Por: Rodrigo Fonseca | Especial para o Correio da Manhã

'OldBoy' na caixa de Pandora

Filme que abriu as portas para o boom do cinema sul-coreano, 'OldBoy', do diretor Park Chan-wook, exibe nas plataformas de streaming a força das narrativas cinematográficas que vêm do oriente | Foto: Divulgação

Enquanto o mundo saliva pela segunda temporada de "Round 6" e anseia pela finalização de "Mickey 17" (novo longa-metragem de Bong Joon Ho), o pilar da consagração da Coreia do Sul nas telas, lançado 15 anos antes de "Parasita" tomar o mundo de assalto, agora firma sua fama na streaminguesfera: "OldBoy".

Basta acessar a plataforma MUBI para conferir as aparas digitais que recauchutaram o ganhador do Grande Prêmio do Júri no Festival de Cannes de 2004. Refilmada por Spike Lee em 2013, a produção de US$ 3 milhões teve uma bilheteria estimada em US$ 16,9 milhões.

Seu êxito comercial despertou o interesse da cinefilia internacional pela estética neonoir dos cineastas sul-coreanos, expressa em thrillers ultraviolentos, de uma narrativa cinemática (calcada em inusitadas formas de usar o movimento), que inspirou cults nos EUA e na Europa (sobretudo a franquia "John Wick") e deu à indústria audiovisual da Ásia mais holofotes. Mesmo realizadores conectados a dramas existencialistas, como Lee Chang-Dong (diretor "Poesia" e "Buning") e Kim Ki-Duk (ganhador do Leão de Ouro por "Pieta"), jamais teriam a visibilidade que alcançaram no Ocidente não fosse o êxito de seu conterrâneo, Park Chan-Wook. Foi ele quem transformou em objeto de cult (em âmbito) mundial a revanche de um homem que ficou detido por 15 anos, sem saber o motivo. Revanche essa que foi decalcada de uma história em quadrinhos japonesa, o mangá "Old Boy", escrito por Garon Tsuchiya e desenhado por Nobuaki Minegishi, hoje à venda na Amazon, em box de quatro volumes.

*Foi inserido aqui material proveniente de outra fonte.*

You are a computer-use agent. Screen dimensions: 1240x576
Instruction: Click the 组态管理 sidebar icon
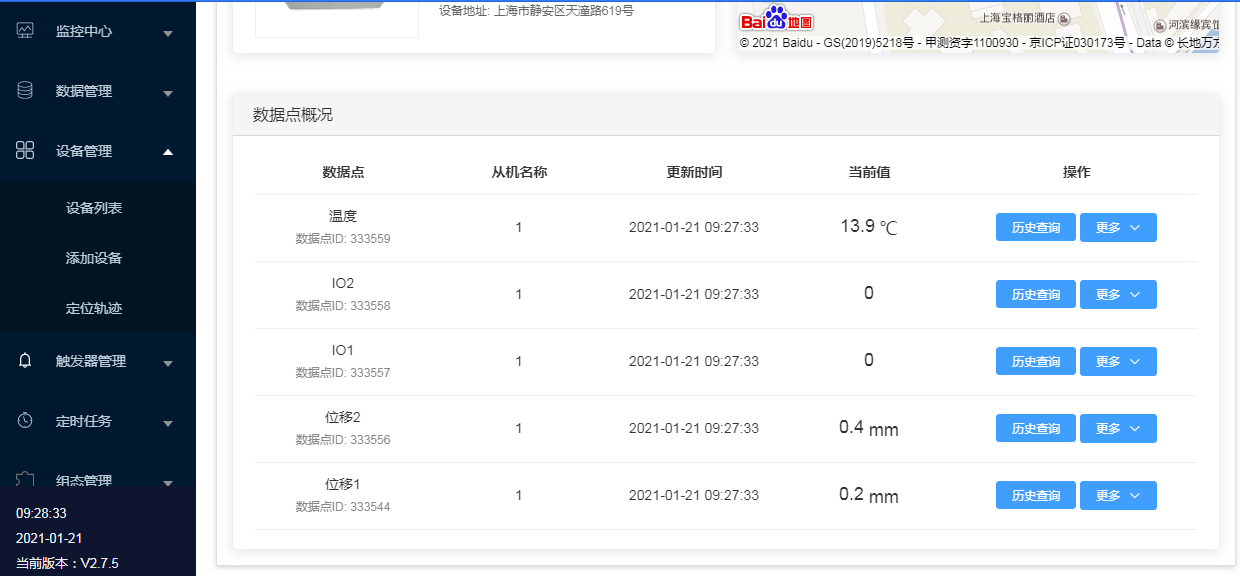point(26,480)
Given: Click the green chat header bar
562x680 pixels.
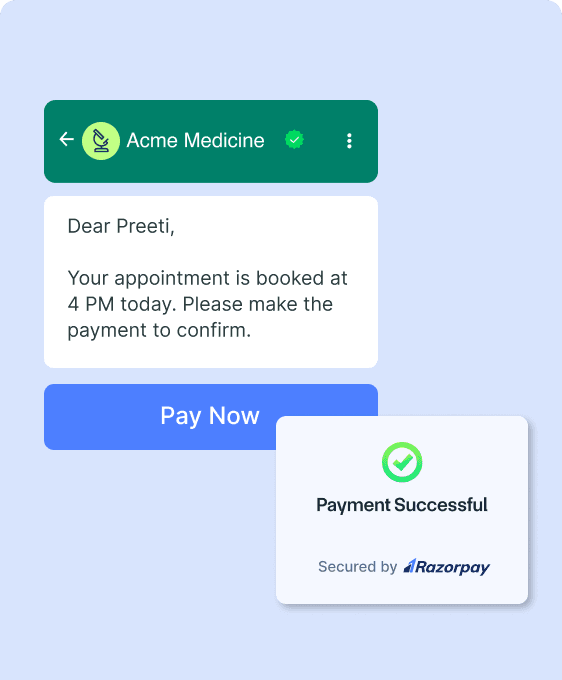Looking at the screenshot, I should click(x=211, y=141).
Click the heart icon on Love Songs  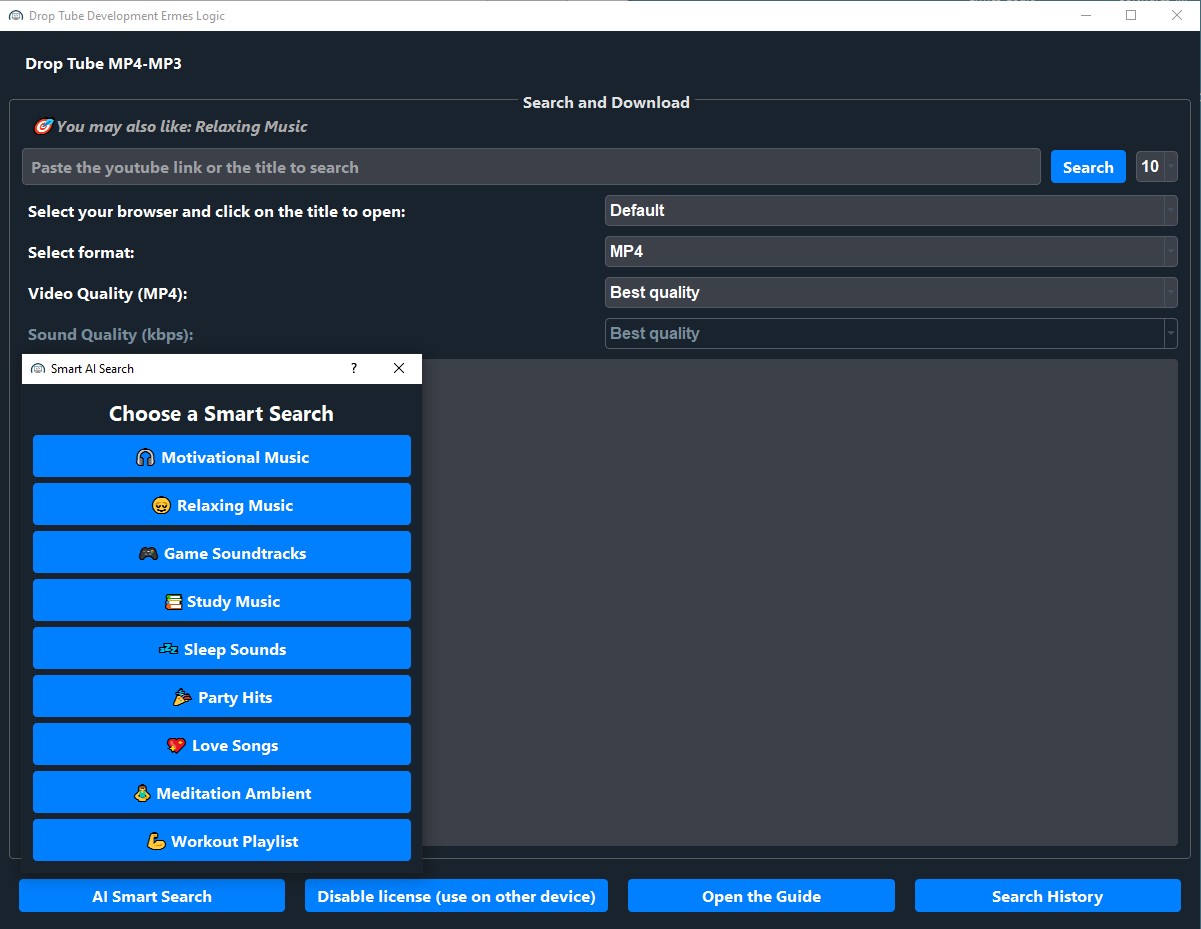pos(176,746)
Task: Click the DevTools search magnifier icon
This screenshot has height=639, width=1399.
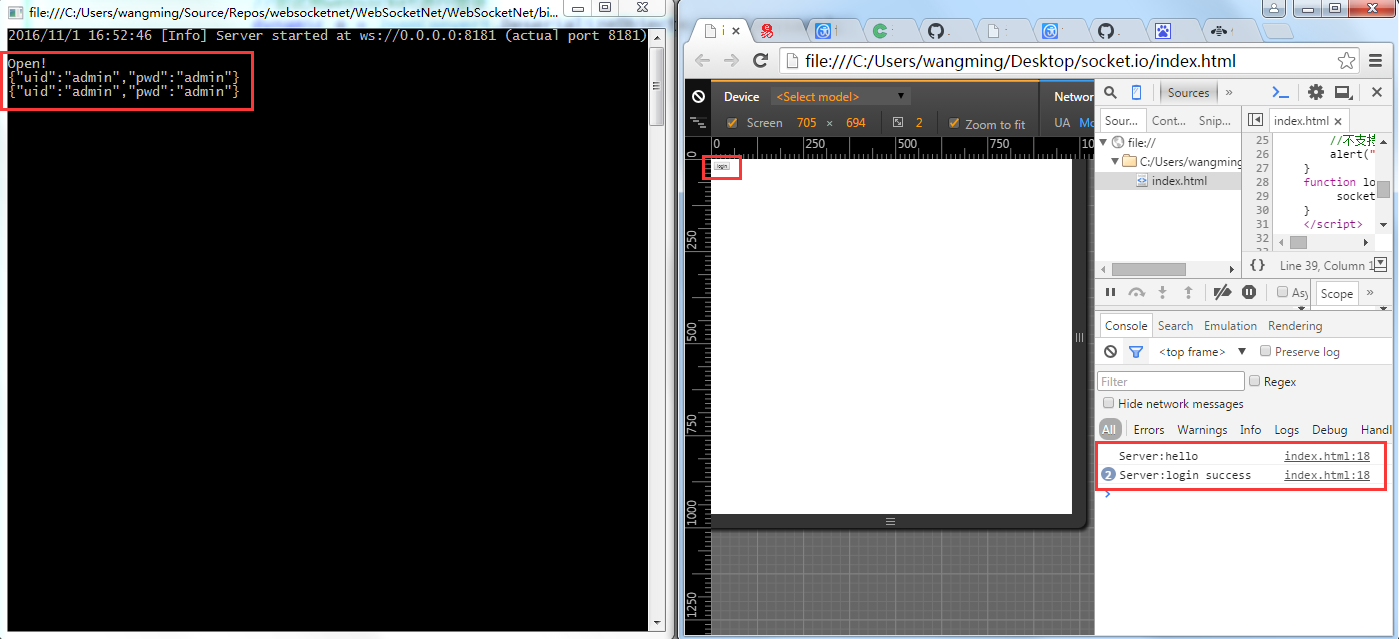Action: 1110,92
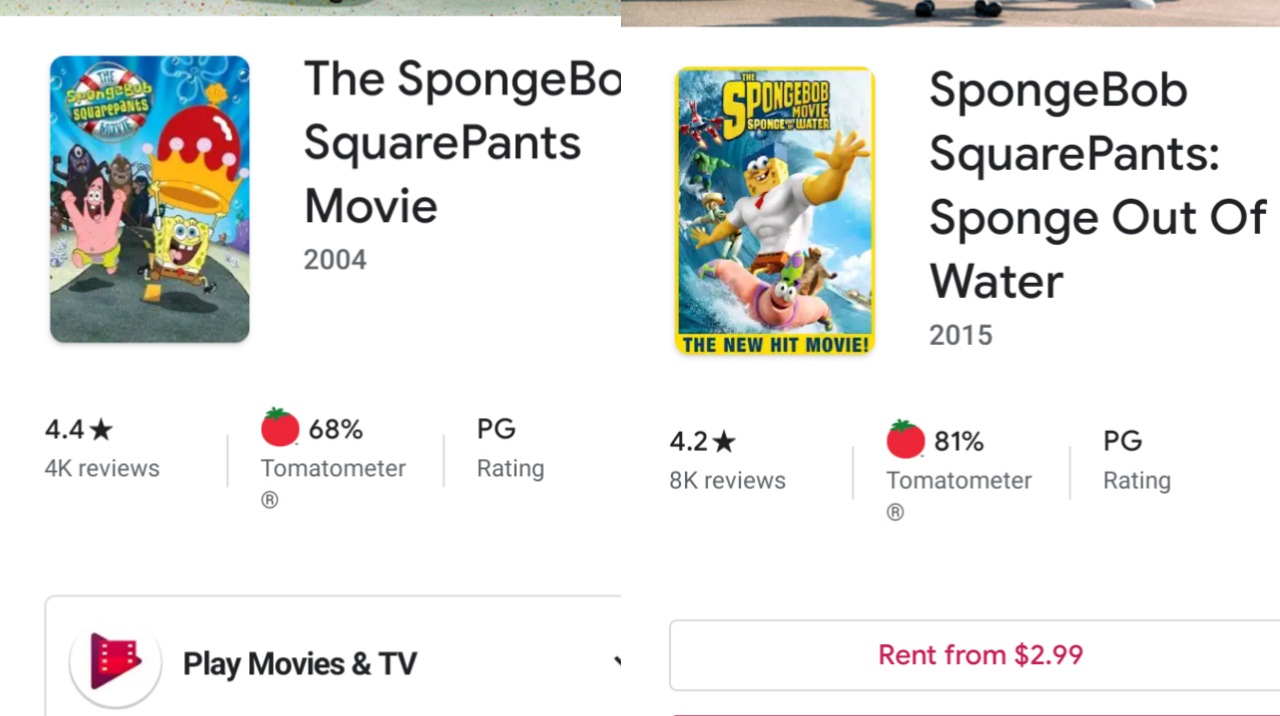Click the star icon next to 4.4 rating
The height and width of the screenshot is (716, 1280).
tap(101, 428)
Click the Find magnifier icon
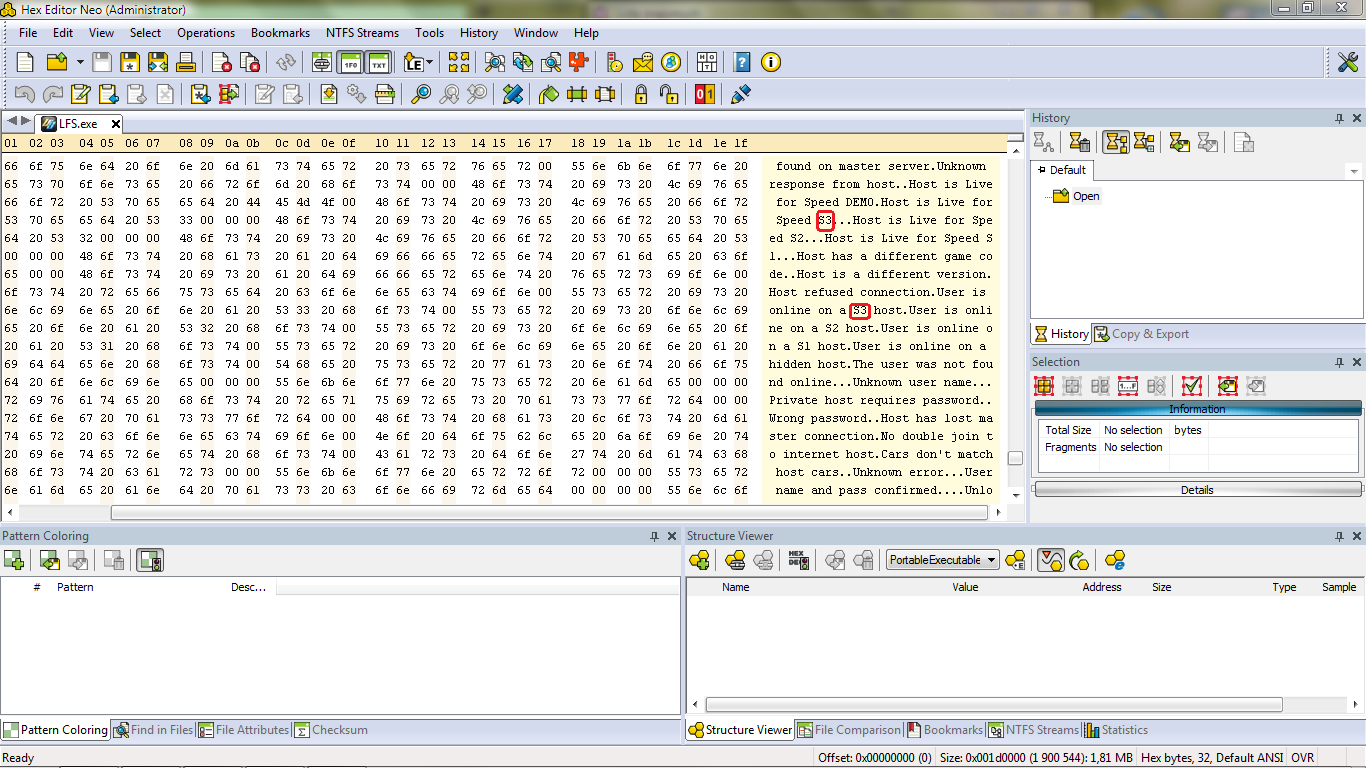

"Tenho uma relação muito forte com a palavra, pela literatura e, talvez, ela seja a responsável pelos trilhos narrativos que eu tento oferecer ao cinema: a trilha da imaginação, que se liberta nos livros, mas pode também nos libertar pela imagem", disse Chan-Wook ao Correio da Manhã em Cannes, ao receber do mais prestigiado festival do planeta a láurea de Melhor Direção por "Decisão de Partir" (hoje na Amazon Prime).

Em "OldBoy", o executivo Dae-Su (Choi Min-sik, em estonteante atuação) é raptado e mantido em cativeiro por 15 anos num quarto de hotel, sem qualquer contato com o mundo externo, sem entender o motivo de seu confinamento. Quando ele é inexplicavelmente solto, descobre que é acusado pelo assassinato da esposa e embarca numa missão obsessiva para dar o troco em seus captores. Usa um martelo como arma em sua cruzada vingadora, mas acaba levando uma jovem, Mi-Do (Kang Hye-jung), no bojo. Nas filmagens. Min-sik dispensou dublês, pois fez um treino para encarar as sequências de luta.

"Temos profunda dificuldade em sermos honestos com nossas emoções. É daí que nascem as histórias que eu proponho, tentando quebrar arquétipos de força", disse Chan-Wook, durante o Festival de Cannes de 2022.

Neste momento ele brilha na grade da MAX com uma minissérie em que trabalhou com Fernando Meirelles na direção: "O Simpatizante" ("The Sympathizer"), que tem Robert Downey Jr. no elenco. A trama é baseada num best-seller de Viet Thanh Nguyen, em série.

Tudo o que Chan-Wook fez na primeira década deste século teve aplausos, prêmios e fã-clube: "Lady Vingança" brilhou no Festival de Veneza, em 2005, e saiu de lá com a láurea CinemAvvenire; "Eu Sou um Cyborg, e Daí?" ganhou o Prêmio de Inovação de Linguagem na Berlinale, em 2006; e "Pesca Noturna" rendeu a ele o Urso de Ouro de curtas em Berlim, em 2011. Mas aí ele foi rodar "Segredos de Sangue" (2013), no Tennessee, com Nicole Kidman, e deu com os burros n'água. Voltou pra casa, para filmar "A Criada", há oito anos, e, depois, foi emplacar uma versão televisiva de "A Garota do Tambor" na BBC, que pode ser vista por aqui na Amazon Prime".